GOODMAN: So that’s the bankruptcy lawyer David Friedman, and normally people wouldn’t care so much what a bankruptcy lawyer had to say on this issue except that Donald Trump has tapped his bankruptcy lawyer to be the US ambassador to Israel. Yousef Munayyer, the significance of both this, and that move of the embassy from Tel Aviv to Jerusalem, and then also this latest news of the hundreds of homes that will be built in Jerusalem.

MUNAYYER: Right, there’s something particularly fitting about putting a bankruptcy lawyer in charge of US-Middle East policy isn’t there? It’s very clear from Donald Trump’s statements, from Donald Trump’s behavior, from the Donald Trump campaign’s effort to change the GOP platform to include the most anti-Palestinian language that we’ve ever seen in a national party platform. This is an administration that is going to wholeheartedly embrace Israeli apartheid. They are going to give a green light to Israeli settlement expansion. They’re going to, as the appointee for ambassador stated, move the embassy to Jerusalem.

GOODMAN: What would happen if they did that, by the way?

MUNAYYER: We’ll find out. But I think there’s two things that are important to think about, in terms of implications. There’s the reaction from the Arab and Muslim world. There’s reason to think that there’s going to be varied reactions in the Arab and Muslim world to that sort of move. But there’s also the very clear message that that sends about US policy towards the Israeli-Palestinian issue. Jerusalem has always been treated as a separate entity, a separate issue by US policy, and US policy since 1947 really has been that Jerusalem has a separate status, a unique status, that has to be resolved through negotiations by Israelis and Palestinians. That’s why there’s not even an American embassy in West Jerusalem, let alone East Jerusalem. So if you have the move of an embassy to Jerusalem, what you are essentially saying is that bipartisan American policy for decades towards the Israeli-Palestinian peace process has just been thrown out the window. And I think the two-state solution, frankly, has long been dead. They’ve never had a ceremony to bury it. I think that if you did move the embassy to Jerusalem, they can have that ceremony when they lay the cornerstone for the embassy in Jerusalem…

GOODMAN: The suggestion that the US initiated this [resolution]?

MUNAYYER: So what?
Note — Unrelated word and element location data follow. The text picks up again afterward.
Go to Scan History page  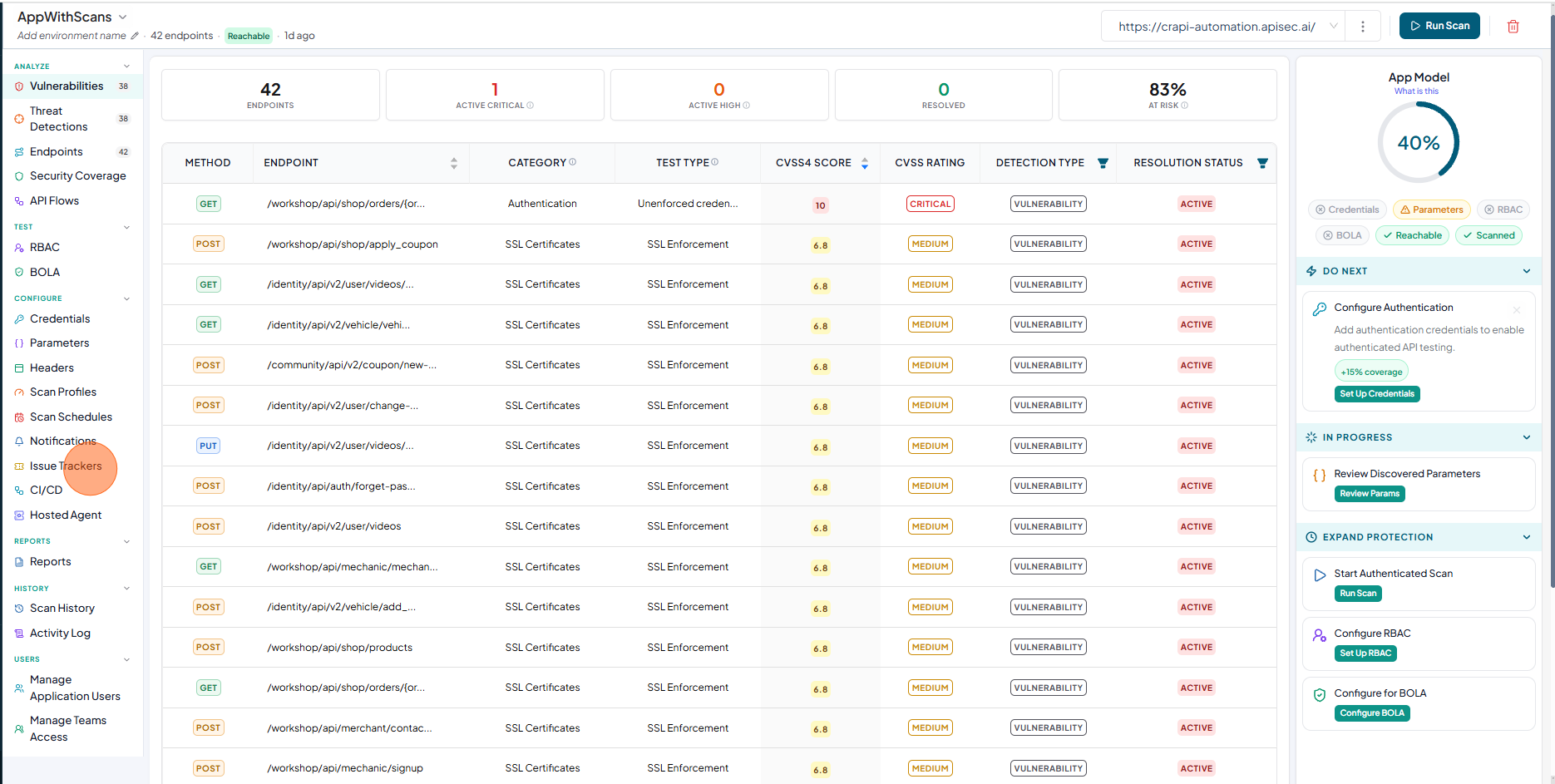(62, 609)
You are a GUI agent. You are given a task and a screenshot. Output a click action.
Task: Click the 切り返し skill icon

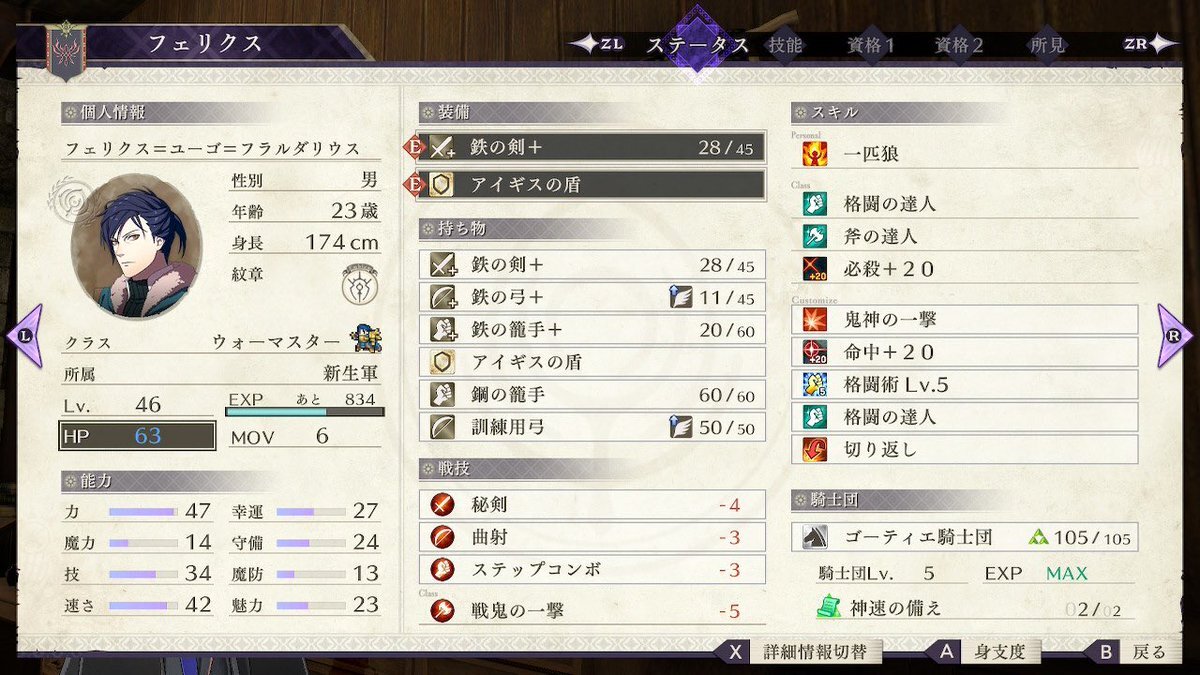click(814, 449)
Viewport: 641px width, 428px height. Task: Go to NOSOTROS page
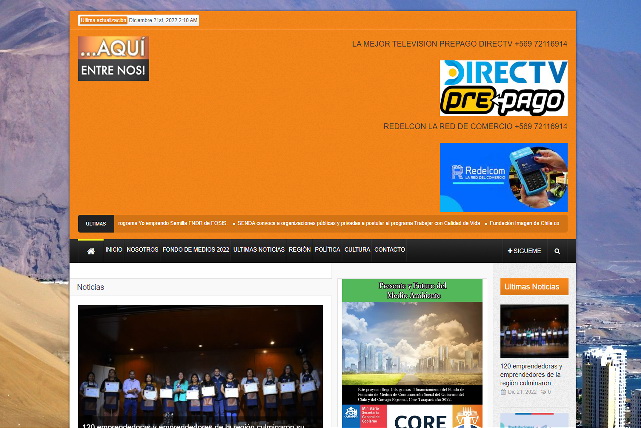pos(142,250)
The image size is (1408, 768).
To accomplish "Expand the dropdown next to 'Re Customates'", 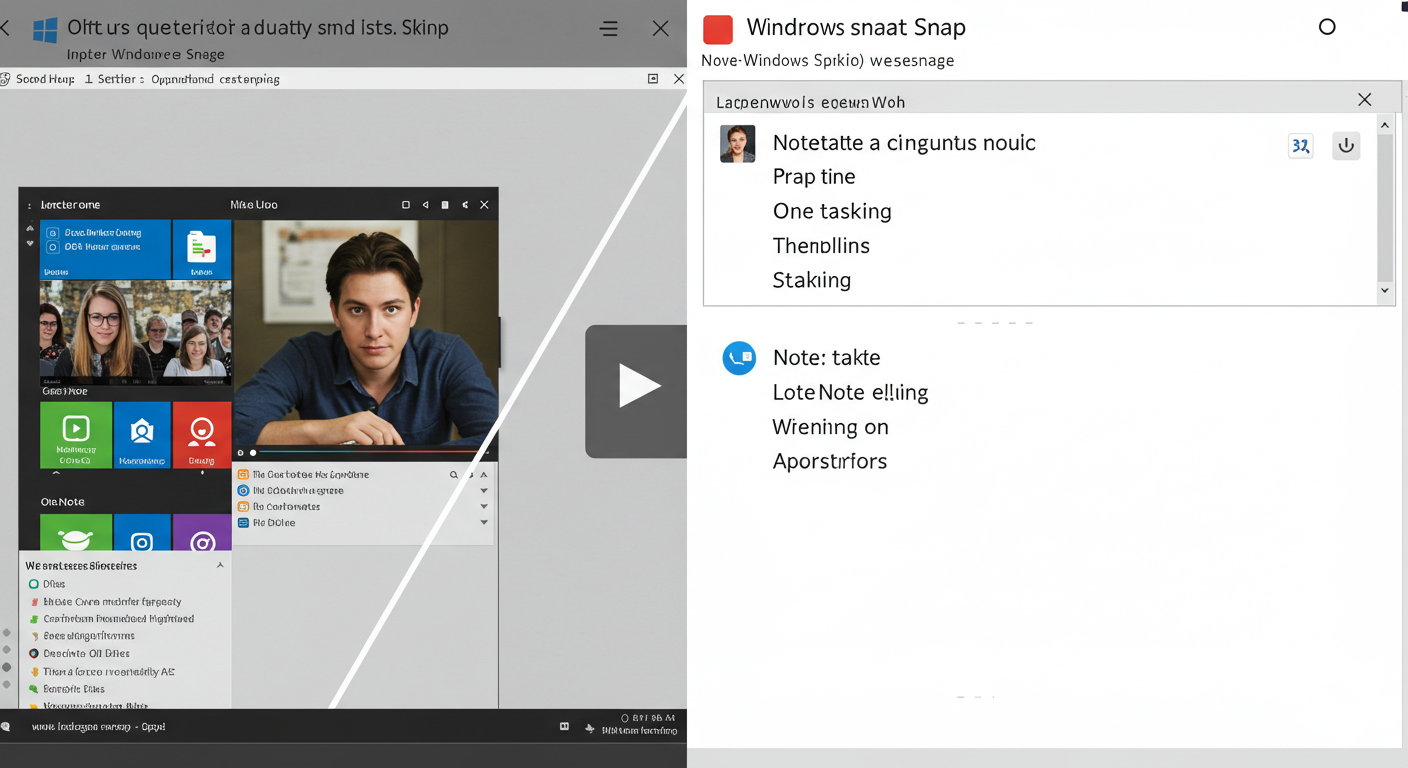I will point(484,506).
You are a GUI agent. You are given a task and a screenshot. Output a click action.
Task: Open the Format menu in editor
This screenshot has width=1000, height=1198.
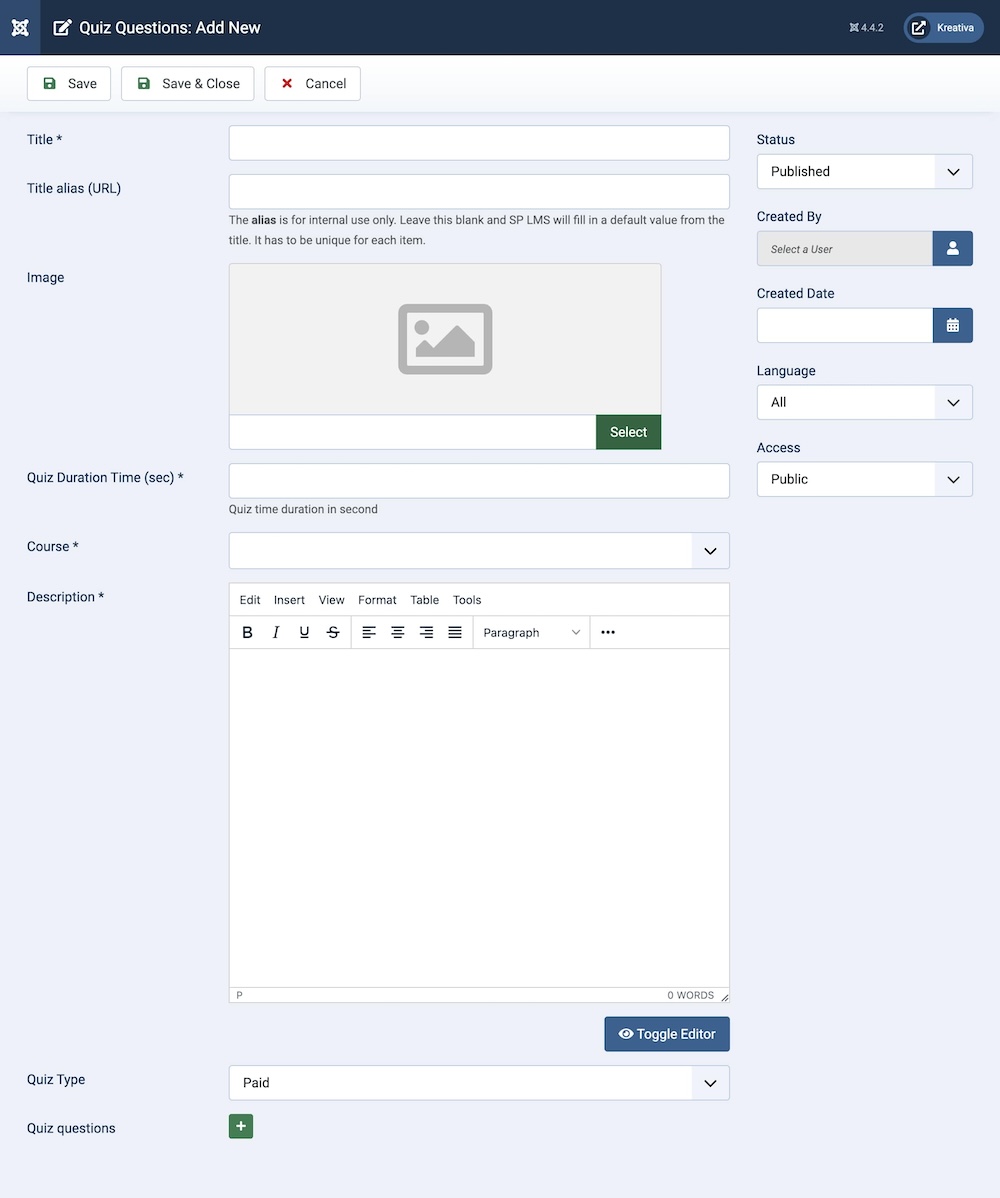point(377,600)
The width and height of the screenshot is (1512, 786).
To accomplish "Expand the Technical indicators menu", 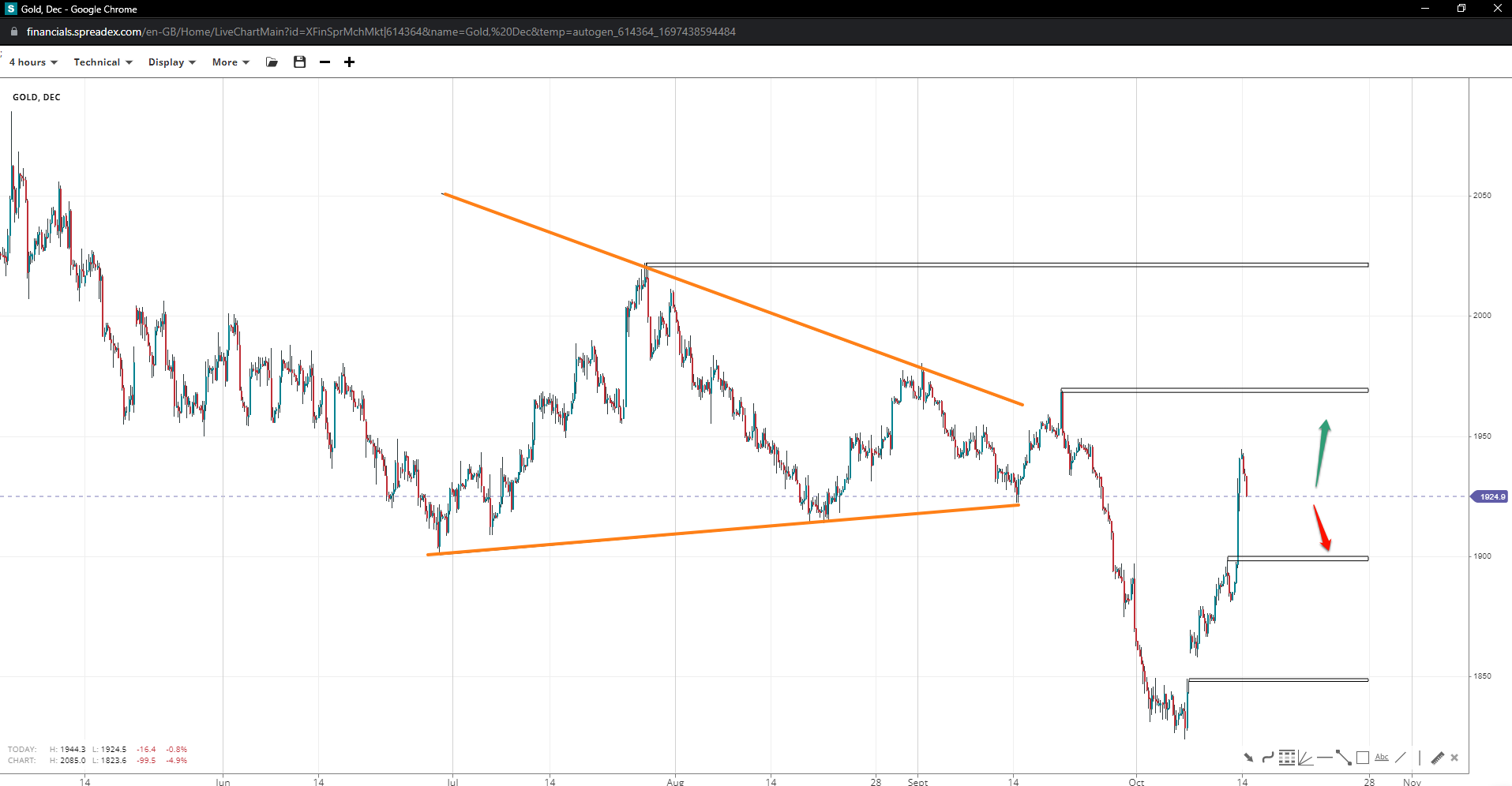I will coord(103,62).
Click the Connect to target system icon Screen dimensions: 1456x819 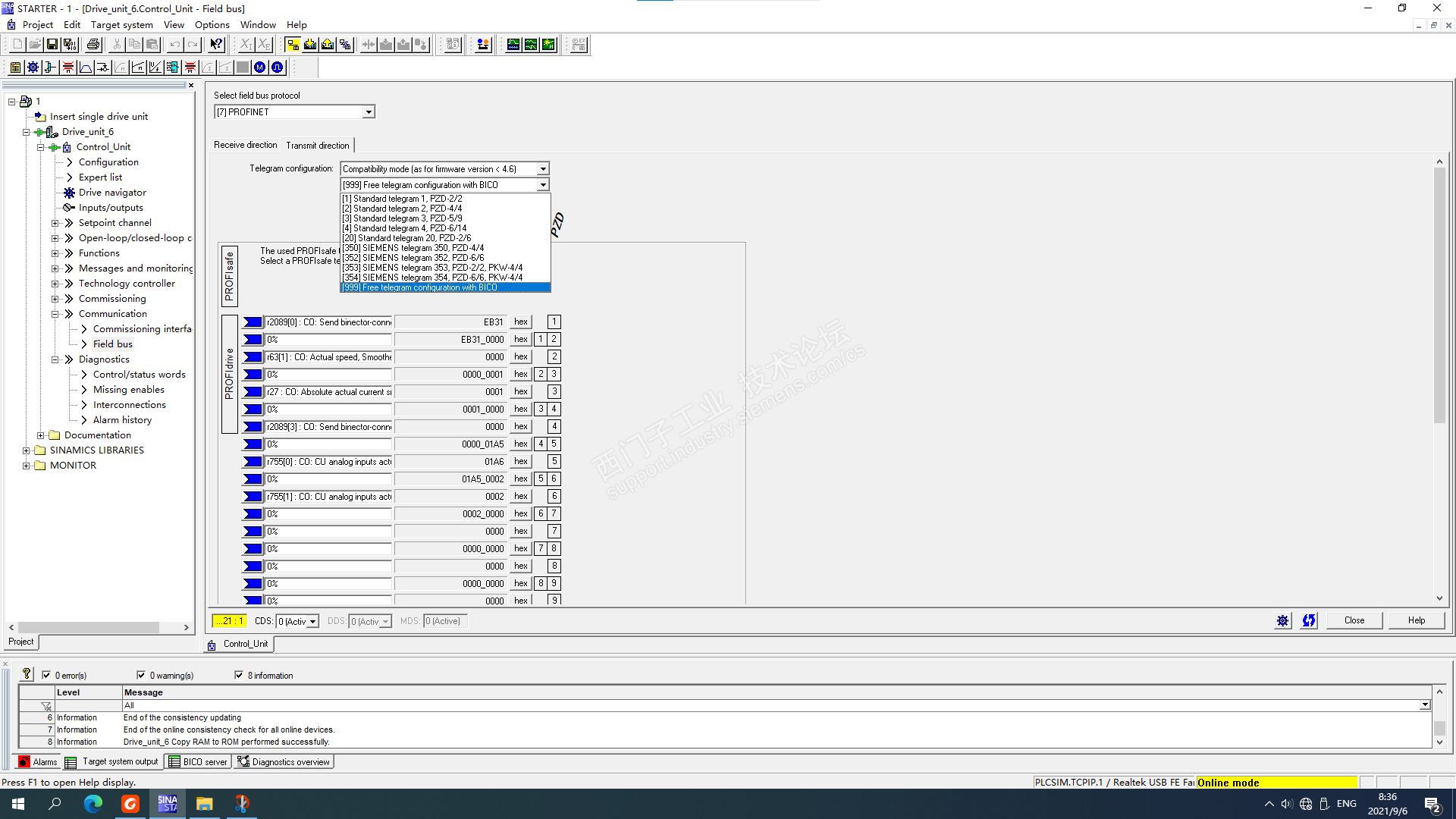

What’s the big deal if the United States actually, for once, decides to act in a way that follows through with what’s been its stated policy for decades. I don’t see anything particularly controversial about this. And the fact that the Israelis are trying to make it so, in this hyper-partisan way…

GOODMAN: The US adamantly denies it.

MUNAYYER: Well, the US adamantly denies it, and they’re doing that because of the way in which this has become a third rail issue. Even the slightest bit of criticism of Israeli policy has become a third rail issue in American domestic politics. The last thing I would say about this is if the Israelis want to attach themselves here in the United States, not just to the Republican Party, which has been happening for a number of years, but to the Donald Trump wing of the Republican Party, that may be helpful for a couple of years, but in the long term, I think it’s gonna send a very clear message to the American people that this notion of shared values between Israel and the United States being quite bogus, and being something that most Americans who believe in values that are not embodied by Donald Trump or Benjamin Netanyahu will ultimately reject.